Diocesan archivist Michael Stroup and assistant archivist Suzanne Thompson, together with the Rev. John Rawlinson, are credited with recent efforts to document the role of Bay Area Episcopalians in relief efforts. Future history features are planned for the diocesan newspaper, The Pacific Church News, edited by Sean McConnell.
One historical account notes that then-Bishop William Ford Nichols was presented with $250 from the safe of St. Luke’s Hospital – an amount he divided among the clergy to assist urgent cases. The Crocker National Bank then received subsequent deposits for relief funds.
With a magnitude estimated between 7.7 and 8.3 on the modern Richter scale, the quake shook people from bed and left hundreds homeless. Many then occupied temporary tent cities. Fires burned for three days and leveled the business district.

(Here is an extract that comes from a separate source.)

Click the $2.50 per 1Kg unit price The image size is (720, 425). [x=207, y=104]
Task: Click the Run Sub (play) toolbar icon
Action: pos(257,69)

On Nob Hill, the shell of the gutted Fairmont Hotel smoldered just down California Street from where Grace Cathedral’s current landmark church would be built on the site of the former Crocker Mansion.
At the cathedral on March 31, the choral ensemble Chanticleer performed the Renaissance masterpiece "Earthquake Mass," Missa et ecce terrae motus, by Antoine Brumel (c.1460-c.1515).
Critics call Brumel’s Earthquake Mass "a rarely-performed marvel, both in its virtuosic employment of 12 voices for almost its entire length and in its musical effects."
The work was named for the Easter antiphon "...and behold the earth moved."